State District Court Judge Bob McCoy last year authorized attorneys for Jones’ sons to take sworn statements from Sellers and Randolph while rebuffing all requests to test any of the evidence.
As it turned out, they’ve done neither. Just as they were preparing to take the sister’s statement, an attorney representing her notified the court that she and her husband had filed for bankruptcy. Because the lawsuit could potentially turn into a claim for monetary damages, it was sucked into the bankruptcy case. All that Randolph’s lawyer had to do to stop the deposition was file a note with McCoy alerting him that the bankruptcy case had stayed all other civil litigation.
The lawyer who filed that notice, E.L. Caraway, did not return a phone call. Ironically, Mark Daniel, a second lawyer who represented Randolph, is now president of the Texas Criminal Defense Lawyers Association. Daniel said the sister had nothing to do with the crime.
“The attempt to connect her to some criminal activity is absolutely laughable,’’ Daniel said.
Two weeks ago, one of the lawyers who represented the Jones boys, Greg Westfall, brought the case to the attention of the defense lawyers’ association, which is now preparing to file open records requests to test the evidence.

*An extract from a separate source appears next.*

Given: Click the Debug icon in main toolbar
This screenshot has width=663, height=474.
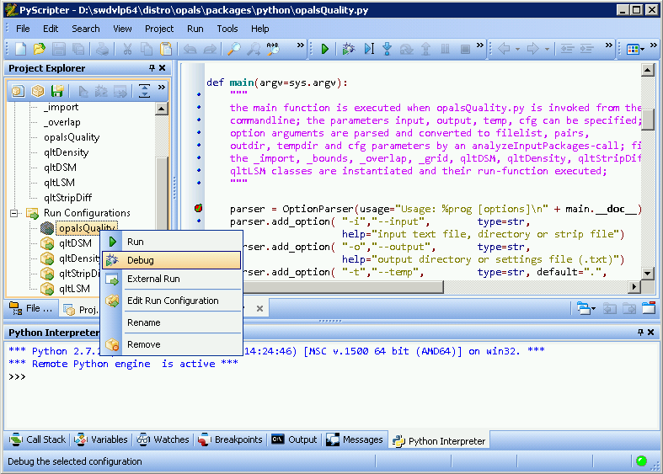Looking at the screenshot, I should [348, 50].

Although a similar strategy worked in the Felker case in Georgia, the challenges are daunting. No one has ever used the Texas public records act to test crime scene evidence. If attorneys are successful in getting their hands on the evidence, they will still have to figure out a way to obtain DNA samples from Randolph and Sellers, neither of whom are likely to cooperate.
“We’re hoping through the open records act that TCDLA will finally obtain access to the physical evidence and get the testing performed,’’ Orr said. The next step would be to try to obtain samples from the sister and the friend.
Existing law provides for attorneys to obtain such samples in death cases while their client is still alive. Orr says attorneys will have to make a “larger argument’’ to the courts that the law should let them take samples in this case ‘’to make sure the system is fair and the process is fair.’’
Philip Wischkaemper, the TCDLA staff attorney who is researching the issue, acknowledges an uphill battle.
“We’re going to have to make law because there’s nothing out there,’’ he said.
The TCDLA attorneys now involved in the Jones case said they weren’t sure when they will file their request. And there is some confusion about the precise location of some crime-scene evidence. Officials insist, however, that every shred collected has been preserved.
If the testing is approved, if there is DNA present in the evidence to test, and if samples from Randolph and Sellers can be obtained, then the results could exonerate Jones or excoriate him as a liar who falsely implicated his sister in a murder in an attempt to save his own skin.
It’s also possible that the tests, as in the Felker case in Georgia, could be conducted only to produce results that prove nothing. And — in this case, at least — questions about whether a guilty man was executed or a killer escaped justice would never be answered.